Profiles

Homeboy

The world of Lyle Lovett.

by Alec Wilkinson March 1, 2004

Klein, Texas, is halfway between Tomball and Spring, on the coastal plain north of Houston. The land is flat. The roads run straight along the old property lines and meet at right angles, like joints in furniture. Where there are fields with cattle or horses, the trees in the distance appear as remote and aloof as a coastline. Adam Klein, a German, arrived in 1848. He had made his way to New Orleans, taken passage up the Mississippi, and gone to California to mine gold. Then he rode a horse to Panama, sailed to Galveston, and settled among Germans with names such as Klink, Klebs, Doerre, and Strack, on land that reminded them of the farms they had left behind.

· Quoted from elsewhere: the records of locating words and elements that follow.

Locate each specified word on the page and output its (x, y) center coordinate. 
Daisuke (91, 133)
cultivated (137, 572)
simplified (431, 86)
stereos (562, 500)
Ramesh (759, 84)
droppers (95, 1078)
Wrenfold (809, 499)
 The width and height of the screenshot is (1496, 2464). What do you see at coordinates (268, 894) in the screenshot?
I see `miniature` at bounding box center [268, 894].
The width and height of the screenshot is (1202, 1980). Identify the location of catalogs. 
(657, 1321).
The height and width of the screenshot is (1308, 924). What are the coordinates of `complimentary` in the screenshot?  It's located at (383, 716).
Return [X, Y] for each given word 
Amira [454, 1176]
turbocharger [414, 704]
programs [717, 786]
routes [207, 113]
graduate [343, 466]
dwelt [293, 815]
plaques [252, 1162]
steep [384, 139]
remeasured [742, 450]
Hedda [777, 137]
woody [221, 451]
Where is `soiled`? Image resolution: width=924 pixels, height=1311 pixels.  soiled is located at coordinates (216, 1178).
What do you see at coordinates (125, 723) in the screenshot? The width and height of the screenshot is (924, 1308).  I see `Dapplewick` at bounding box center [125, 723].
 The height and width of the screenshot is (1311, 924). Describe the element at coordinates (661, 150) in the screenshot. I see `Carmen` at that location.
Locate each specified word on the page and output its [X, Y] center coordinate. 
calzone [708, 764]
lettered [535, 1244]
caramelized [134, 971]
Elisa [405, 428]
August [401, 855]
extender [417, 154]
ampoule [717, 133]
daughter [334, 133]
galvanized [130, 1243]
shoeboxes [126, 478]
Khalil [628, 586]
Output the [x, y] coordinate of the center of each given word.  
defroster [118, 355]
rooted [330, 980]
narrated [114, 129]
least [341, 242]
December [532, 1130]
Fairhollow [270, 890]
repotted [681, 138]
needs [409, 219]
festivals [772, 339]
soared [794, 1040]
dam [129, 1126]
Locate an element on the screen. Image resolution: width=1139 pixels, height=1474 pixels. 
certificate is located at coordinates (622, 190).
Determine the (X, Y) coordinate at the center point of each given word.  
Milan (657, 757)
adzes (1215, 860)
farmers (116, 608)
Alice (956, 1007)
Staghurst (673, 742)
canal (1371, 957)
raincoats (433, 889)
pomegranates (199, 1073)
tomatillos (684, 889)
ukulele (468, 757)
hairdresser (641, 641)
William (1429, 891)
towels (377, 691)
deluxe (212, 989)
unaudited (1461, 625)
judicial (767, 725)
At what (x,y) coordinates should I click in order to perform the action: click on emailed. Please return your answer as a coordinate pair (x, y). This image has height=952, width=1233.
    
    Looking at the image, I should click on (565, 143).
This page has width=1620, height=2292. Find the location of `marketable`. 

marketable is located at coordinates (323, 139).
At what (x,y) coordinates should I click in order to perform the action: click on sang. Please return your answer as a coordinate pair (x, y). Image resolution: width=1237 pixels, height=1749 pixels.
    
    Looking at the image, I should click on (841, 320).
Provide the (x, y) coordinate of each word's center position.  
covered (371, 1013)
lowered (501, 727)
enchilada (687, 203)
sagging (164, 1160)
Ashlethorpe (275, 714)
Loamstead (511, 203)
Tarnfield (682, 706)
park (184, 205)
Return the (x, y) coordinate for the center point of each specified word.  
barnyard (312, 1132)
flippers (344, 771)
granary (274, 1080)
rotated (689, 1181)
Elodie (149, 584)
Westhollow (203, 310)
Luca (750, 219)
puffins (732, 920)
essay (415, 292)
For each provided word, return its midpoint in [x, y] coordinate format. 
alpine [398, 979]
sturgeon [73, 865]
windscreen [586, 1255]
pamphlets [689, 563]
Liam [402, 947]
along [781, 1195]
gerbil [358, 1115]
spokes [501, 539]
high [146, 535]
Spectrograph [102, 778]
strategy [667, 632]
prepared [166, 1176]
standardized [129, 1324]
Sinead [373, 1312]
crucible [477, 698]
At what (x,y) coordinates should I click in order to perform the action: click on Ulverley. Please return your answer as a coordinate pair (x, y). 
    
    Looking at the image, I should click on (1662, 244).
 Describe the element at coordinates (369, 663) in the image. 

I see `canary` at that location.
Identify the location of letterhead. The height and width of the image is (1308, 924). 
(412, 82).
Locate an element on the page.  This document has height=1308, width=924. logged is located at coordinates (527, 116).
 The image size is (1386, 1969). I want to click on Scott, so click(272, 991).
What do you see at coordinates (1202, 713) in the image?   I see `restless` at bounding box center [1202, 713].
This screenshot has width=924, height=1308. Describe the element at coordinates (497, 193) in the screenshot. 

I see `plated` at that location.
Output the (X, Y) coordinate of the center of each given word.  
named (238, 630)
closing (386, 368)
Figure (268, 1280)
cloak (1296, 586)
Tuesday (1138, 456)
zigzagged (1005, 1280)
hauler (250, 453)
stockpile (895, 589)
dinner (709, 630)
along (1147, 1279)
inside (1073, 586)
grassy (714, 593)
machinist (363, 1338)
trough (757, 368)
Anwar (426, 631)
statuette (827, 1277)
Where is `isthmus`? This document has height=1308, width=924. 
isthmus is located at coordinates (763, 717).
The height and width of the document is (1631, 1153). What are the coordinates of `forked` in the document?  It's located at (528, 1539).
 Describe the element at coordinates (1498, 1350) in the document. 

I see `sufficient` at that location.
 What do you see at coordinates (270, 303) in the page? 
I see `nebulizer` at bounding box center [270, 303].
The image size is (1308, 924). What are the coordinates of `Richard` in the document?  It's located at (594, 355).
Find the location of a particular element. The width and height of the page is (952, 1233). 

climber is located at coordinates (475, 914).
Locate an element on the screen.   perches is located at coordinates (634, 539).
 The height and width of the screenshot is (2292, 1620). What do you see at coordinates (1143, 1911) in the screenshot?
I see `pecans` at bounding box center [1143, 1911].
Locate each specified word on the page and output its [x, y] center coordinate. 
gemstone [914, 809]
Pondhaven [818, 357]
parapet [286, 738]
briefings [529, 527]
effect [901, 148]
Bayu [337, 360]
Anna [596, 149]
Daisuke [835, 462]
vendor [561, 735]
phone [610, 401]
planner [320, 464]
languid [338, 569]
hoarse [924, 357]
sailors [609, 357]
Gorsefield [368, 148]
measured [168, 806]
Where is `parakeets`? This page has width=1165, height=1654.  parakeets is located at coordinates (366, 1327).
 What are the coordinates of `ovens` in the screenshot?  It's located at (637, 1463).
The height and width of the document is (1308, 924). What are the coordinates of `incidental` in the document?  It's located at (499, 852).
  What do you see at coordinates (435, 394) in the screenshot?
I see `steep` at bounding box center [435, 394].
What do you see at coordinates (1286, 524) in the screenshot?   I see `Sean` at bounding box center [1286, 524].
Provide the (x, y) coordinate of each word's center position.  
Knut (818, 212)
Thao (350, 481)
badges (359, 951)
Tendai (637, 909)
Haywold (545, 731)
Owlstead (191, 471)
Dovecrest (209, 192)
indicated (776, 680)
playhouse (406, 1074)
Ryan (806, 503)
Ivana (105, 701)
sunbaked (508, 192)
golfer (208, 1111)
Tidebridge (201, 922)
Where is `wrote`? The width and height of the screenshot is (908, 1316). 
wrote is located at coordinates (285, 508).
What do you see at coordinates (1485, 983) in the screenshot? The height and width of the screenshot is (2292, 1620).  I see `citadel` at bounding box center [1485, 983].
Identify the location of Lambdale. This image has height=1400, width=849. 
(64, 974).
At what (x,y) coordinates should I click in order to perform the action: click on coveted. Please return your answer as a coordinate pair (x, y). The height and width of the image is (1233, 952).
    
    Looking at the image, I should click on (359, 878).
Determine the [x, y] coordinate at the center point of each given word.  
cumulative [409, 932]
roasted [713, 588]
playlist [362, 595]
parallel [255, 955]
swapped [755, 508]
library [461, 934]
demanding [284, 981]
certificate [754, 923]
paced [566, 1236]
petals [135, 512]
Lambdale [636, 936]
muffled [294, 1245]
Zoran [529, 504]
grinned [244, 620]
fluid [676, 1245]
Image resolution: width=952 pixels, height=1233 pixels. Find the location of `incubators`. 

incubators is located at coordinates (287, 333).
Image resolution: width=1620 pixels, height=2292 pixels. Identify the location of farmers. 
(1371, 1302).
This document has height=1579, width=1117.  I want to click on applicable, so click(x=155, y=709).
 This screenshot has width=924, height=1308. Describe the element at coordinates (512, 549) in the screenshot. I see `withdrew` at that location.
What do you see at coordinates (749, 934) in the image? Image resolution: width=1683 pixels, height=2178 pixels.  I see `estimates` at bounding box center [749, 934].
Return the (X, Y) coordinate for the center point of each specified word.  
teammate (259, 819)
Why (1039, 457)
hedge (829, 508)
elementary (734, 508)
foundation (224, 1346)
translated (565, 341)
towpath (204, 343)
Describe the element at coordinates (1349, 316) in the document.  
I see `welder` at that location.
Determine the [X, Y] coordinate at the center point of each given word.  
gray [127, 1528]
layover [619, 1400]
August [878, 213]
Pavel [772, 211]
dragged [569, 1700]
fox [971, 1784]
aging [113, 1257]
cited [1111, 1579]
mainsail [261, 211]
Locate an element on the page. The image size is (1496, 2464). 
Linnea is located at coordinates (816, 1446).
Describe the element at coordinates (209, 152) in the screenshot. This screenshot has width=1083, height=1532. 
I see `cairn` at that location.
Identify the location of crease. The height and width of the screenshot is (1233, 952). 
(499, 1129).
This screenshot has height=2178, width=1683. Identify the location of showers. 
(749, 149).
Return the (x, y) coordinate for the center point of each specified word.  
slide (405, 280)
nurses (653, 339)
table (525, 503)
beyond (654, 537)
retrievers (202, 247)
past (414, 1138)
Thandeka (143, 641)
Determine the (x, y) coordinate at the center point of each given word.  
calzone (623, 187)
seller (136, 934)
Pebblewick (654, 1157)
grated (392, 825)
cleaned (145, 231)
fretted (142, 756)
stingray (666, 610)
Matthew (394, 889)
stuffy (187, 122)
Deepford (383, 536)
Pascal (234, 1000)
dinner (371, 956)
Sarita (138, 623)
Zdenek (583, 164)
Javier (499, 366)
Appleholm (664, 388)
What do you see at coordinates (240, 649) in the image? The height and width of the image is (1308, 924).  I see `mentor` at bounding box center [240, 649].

According to a historical marker by the graveyard in Klein, which Lyle Lovett, the singer and songwriter, drove me to in his pickup one morning and then got out of his truck to show me, nearly the oldest grave in the cemetery belongs to one of Klein’s daughters, who died of diphtheria.

Lovett lives in Klein. His mother’s people are Kleins—Adam Klein was his great-great-grandfather. Lovett’s house was built on Klein’s farm by his grandparents, in 1911. Up and down the roads that enclose the farm are houses occupied by Lovett’s relatives—each generation passed land to the next as it came of age. Bernell Klein, Lovett’s mother, was born in the house. In 1962, when Lovett was five, Bernell and her husband, William, who was from East Texas, and who died a few years ago, built a house next door. Before that, they lived an hour from Klein, in Houston, where they worked for Humble Oil. They had always intended to move to Klein and send their son to the Lutheran school.

Lovett is an only child. Each day after school, he went to his grandparents’ house until his parents came home from work. He developed a deep attachment to his grandparents and to the house, and he thought that when he was grown he would like to live in it, among their possessions. Lovett’s grandmother, who survived her husband, died in 1979, when Lovett was twenty-one. Believing that the tax bill would be too much to accommodate, the family sold the house and what remained of Adam Klein’s farm—about a hundred and sixty-five acres—to an investment group from Los Angeles, then discovered that the accounting of the bill had been wrong and they probably could have held on to the place.

The investment group put up “For Sale” signs, and while it waited for offers it leased the farm to Lovett’s uncle Calvin Klein, a cattleman, to use as pastureland. The arrangement gave Klein no incentive to care for the buildings. In 1985, Klein and Lovett persuaded the group that a good way to improve the property would be to let Lovett buy the house and its barns and remove them. Before Lovett had the house transported two hundred yards, onto land that belonged to his parents, he measured the distance from the house to the trees in the yard, so that he could plant new trees. He recorded the placement of the outbuildings. When he sits in the kitchen now, early in the morning, drinking coffee and looking out the window, as his grandmother did, he sees the same things she saw.

The house is a small, one-story frame house of a style called pier and beam, which means that it sits on blocks. It has clapboard siding and is painted white, and has a wide front porch with columns. It is surrounded by shade trees, and there is a pond in front of it. The walk through the horse barn to the back door of Lovett’s mother’s house is about a hundred yards. Among the horses in the barn are ones that Lovett and his father bought to breed and race.

The house is furnished sparely. In the parlor, the principal adornments are two saddles, each in a corner on a sawhorse. A plaque on the kitchen wall that says “Beware of Bull” commemorates an encounter Lovett and his uncle Calvin had two years ago with a bull in the pasture behind the house. They had delivered a check to a bulldozer operator who was digging a ditch. Walking back across the field, they discussed a pecan tree that had no leaves when it should have and whether it had to come out. The bull walked slowly toward them. Lovett had found the bull in the pasture as a day-old calf. The calf had followed him as he walked through the herd looking for its mother, and when no cow acknowledged it Lovett decided to raise it on a bottle. Once the bull turned two, Lovett stayed out of its way, since it was playful and was big enough to hurt someone without meaning to. Klein, who is sixty-nine, has worked with cattle all his life, so Lovett felt, as the bull approached, that if there was any reason to be worried Klein would tell him. “Usually, you throw a hat down on the ground or slap your leg,” Klein says, “and a bull will stop long enough for you to leave.”

Klein absently flipped his hand toward the bull and told it to be gone. “The next thing, my uncle did a three-sixty flip in the air,” Lovett says. “Bulls, when they’re really going at something, they’ll get down on their knees and work their head on it. He had his head on my uncle’s chest, and had torn up his shirt, and I went over and started smacking him with my cap, and he went for me.”

The bull pinned Lovett against a board fence and raked him back and forth until the fence post broke his leg. He lay on the ground and said, “Uncs, I can’t get up.” Klein and a friend from Tomball who had just arrived pulled Lovett over the fence. They laid him down in the pasture and waited for the ambulance. Klein’s arm was bleeding, and his chest was heaving—the bull had fractured several of his ribs.